TASK TO CARRY OUT:
Pull out, character for character, the lines of the material below from the line containing "Image resolution: width=1145" through the line containing "pyautogui.click(x=540, y=478)", both included.

########

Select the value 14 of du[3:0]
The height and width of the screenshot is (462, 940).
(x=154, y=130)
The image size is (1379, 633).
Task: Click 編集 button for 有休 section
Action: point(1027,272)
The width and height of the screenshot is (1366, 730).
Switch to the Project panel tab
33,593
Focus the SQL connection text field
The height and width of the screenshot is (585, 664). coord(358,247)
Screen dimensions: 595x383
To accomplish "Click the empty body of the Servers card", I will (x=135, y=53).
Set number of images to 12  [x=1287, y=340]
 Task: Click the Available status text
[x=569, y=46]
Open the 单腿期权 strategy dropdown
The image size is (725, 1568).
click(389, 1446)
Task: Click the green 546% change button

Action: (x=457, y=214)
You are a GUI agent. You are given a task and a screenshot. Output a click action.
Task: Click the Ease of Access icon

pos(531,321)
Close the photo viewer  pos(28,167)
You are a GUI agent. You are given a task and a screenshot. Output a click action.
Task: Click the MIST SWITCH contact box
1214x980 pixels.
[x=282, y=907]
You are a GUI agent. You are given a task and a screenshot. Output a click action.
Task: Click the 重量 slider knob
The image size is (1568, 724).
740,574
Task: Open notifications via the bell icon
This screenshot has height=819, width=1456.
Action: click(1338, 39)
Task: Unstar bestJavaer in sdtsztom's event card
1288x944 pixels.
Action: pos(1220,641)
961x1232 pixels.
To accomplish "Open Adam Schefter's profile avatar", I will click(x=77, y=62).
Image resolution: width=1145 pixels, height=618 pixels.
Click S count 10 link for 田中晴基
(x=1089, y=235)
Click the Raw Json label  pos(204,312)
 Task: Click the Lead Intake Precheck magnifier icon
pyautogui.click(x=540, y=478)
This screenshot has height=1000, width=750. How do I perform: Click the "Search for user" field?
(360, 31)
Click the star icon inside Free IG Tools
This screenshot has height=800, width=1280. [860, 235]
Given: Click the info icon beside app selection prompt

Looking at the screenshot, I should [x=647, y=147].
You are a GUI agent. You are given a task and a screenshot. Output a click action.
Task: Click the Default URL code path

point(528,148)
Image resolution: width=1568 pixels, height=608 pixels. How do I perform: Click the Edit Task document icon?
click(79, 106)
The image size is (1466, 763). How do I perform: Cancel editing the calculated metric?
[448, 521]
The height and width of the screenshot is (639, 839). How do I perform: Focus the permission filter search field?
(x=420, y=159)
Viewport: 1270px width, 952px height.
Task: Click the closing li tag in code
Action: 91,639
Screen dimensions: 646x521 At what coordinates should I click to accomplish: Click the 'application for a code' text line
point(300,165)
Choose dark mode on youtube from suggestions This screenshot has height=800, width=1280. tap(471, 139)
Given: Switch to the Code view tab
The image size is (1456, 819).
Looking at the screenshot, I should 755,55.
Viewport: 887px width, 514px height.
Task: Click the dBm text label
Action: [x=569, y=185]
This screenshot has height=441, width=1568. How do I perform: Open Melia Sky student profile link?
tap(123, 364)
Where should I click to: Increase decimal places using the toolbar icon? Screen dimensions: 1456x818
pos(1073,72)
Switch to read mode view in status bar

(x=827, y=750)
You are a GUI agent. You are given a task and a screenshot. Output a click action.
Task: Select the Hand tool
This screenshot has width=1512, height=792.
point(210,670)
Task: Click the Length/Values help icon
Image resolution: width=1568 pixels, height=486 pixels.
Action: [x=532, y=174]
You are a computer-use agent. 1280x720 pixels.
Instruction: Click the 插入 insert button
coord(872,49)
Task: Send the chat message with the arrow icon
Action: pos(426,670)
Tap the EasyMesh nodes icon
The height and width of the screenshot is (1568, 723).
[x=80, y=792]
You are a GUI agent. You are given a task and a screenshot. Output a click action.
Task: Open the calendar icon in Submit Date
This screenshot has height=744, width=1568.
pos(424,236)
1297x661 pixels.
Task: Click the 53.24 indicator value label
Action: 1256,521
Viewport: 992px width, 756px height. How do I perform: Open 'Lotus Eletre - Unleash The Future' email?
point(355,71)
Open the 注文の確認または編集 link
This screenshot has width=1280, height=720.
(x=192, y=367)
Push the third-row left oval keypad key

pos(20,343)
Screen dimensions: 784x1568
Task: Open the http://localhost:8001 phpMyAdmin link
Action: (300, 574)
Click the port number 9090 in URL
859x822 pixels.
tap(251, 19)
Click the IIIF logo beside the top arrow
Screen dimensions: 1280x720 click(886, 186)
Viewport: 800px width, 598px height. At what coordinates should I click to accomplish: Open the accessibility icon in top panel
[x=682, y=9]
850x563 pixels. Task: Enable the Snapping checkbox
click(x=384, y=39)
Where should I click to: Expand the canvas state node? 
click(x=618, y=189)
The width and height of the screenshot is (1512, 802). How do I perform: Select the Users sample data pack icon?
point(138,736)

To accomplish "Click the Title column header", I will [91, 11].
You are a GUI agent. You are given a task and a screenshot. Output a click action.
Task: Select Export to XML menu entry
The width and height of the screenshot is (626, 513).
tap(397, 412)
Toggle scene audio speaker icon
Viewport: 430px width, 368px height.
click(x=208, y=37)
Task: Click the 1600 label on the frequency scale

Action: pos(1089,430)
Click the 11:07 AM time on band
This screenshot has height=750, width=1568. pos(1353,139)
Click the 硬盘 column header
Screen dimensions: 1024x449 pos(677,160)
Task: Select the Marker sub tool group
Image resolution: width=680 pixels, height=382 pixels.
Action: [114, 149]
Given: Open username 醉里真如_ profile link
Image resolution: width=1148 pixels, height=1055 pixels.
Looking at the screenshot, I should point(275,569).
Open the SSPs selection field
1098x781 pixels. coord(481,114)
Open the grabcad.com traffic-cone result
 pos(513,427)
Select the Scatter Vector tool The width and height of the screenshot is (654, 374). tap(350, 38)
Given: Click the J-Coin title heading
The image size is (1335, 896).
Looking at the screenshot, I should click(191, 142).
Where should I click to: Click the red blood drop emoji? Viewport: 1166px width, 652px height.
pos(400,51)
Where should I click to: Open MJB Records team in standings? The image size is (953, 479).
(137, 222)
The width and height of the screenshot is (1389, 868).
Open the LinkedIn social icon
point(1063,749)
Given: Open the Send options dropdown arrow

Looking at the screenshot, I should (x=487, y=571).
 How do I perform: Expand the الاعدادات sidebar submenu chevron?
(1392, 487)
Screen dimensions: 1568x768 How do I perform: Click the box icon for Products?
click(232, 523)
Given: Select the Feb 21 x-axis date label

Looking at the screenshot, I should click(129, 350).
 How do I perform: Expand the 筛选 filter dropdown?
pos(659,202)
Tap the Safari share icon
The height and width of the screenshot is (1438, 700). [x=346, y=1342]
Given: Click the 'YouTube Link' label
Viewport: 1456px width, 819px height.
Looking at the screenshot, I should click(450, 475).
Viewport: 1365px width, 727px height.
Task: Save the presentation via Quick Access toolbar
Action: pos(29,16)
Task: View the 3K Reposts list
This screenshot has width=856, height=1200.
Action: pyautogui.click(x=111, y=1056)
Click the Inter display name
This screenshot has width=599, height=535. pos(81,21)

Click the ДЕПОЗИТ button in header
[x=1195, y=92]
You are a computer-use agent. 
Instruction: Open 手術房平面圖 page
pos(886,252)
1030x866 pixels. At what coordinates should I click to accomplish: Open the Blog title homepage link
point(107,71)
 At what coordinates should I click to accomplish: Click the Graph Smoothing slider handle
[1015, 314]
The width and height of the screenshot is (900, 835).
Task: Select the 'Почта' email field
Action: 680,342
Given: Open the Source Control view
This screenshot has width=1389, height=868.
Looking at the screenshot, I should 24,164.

########

REPLY TO THE EXERCISE:
Image resolution: width=1145 pixels, height=618 pixels.
Click S count 10 link for 田中晴基
(x=1089, y=235)
Click the Raw Json label  pos(204,312)
 Task: Click the Lead Intake Precheck magnifier icon
pyautogui.click(x=540, y=478)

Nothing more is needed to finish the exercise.